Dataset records
*****
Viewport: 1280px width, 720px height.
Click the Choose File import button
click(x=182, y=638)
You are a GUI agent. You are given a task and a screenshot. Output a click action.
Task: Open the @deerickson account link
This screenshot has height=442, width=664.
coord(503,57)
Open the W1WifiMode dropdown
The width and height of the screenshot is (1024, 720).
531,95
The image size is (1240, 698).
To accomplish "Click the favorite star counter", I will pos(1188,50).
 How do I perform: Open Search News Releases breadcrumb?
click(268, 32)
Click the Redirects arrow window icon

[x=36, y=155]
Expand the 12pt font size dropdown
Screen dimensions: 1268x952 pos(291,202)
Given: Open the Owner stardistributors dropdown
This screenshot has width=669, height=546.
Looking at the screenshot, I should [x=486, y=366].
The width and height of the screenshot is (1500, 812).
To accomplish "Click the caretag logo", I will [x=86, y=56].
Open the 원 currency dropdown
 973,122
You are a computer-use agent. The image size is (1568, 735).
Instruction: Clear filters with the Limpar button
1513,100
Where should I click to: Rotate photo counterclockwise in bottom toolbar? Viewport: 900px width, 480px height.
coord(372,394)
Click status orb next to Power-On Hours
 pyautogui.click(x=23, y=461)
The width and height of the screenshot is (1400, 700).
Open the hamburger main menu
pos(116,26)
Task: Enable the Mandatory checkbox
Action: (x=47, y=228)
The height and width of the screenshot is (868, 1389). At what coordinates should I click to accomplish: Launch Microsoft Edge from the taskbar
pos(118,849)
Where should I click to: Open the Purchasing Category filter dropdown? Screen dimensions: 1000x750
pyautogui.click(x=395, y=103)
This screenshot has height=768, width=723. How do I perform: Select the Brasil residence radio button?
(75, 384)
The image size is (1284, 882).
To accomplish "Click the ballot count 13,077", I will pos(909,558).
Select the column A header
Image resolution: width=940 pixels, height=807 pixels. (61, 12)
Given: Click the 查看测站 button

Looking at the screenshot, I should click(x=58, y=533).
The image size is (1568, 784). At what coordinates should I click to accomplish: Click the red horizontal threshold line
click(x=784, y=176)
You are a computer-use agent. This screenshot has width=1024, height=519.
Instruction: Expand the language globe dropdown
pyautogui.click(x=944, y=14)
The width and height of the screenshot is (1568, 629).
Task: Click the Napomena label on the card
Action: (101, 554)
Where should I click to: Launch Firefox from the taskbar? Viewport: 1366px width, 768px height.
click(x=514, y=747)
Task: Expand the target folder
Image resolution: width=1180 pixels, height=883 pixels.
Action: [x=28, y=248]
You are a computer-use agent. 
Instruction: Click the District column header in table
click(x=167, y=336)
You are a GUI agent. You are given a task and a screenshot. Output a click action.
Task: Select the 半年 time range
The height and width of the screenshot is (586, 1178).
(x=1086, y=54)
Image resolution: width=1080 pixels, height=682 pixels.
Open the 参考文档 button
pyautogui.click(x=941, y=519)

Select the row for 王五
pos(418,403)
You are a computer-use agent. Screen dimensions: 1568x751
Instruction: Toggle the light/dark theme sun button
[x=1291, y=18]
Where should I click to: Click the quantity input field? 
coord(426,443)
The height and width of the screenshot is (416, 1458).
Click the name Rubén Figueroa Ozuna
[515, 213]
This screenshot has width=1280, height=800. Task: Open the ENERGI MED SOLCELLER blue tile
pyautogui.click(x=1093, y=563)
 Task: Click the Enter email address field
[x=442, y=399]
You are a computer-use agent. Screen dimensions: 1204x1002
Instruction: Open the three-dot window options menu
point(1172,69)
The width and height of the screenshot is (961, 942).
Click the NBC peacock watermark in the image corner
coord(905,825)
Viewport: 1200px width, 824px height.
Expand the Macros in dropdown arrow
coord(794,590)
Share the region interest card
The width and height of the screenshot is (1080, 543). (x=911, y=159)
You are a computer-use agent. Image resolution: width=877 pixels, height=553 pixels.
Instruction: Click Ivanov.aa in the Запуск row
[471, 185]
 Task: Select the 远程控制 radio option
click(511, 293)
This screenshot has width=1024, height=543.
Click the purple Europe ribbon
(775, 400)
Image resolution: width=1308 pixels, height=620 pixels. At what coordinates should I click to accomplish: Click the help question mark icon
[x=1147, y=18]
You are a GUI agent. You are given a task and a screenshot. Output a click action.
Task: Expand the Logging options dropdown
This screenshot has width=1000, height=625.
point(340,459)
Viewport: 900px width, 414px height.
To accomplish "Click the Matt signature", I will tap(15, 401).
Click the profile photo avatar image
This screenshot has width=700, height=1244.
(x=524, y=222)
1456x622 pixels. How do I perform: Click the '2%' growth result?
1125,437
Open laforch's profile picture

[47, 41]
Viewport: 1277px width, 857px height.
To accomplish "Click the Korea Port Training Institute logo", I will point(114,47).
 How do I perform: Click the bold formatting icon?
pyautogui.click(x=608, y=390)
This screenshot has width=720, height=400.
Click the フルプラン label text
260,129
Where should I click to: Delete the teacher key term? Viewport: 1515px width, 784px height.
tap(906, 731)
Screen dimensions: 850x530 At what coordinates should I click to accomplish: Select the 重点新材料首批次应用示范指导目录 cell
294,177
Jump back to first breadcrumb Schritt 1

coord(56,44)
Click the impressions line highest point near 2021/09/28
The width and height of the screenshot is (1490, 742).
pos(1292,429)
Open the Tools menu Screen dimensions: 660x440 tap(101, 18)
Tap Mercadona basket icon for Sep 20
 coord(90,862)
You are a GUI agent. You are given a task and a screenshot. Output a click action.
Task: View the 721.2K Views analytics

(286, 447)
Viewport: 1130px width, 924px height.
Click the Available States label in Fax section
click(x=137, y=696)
*****
Collect every line with the string "logo" from the records, and copy each.

• _RESPONSE TO THIS TASK_:
To accomplish "Click the caretag logo", I will [x=86, y=56].
To accomplish "Click the Korea Port Training Institute logo", I will point(114,47).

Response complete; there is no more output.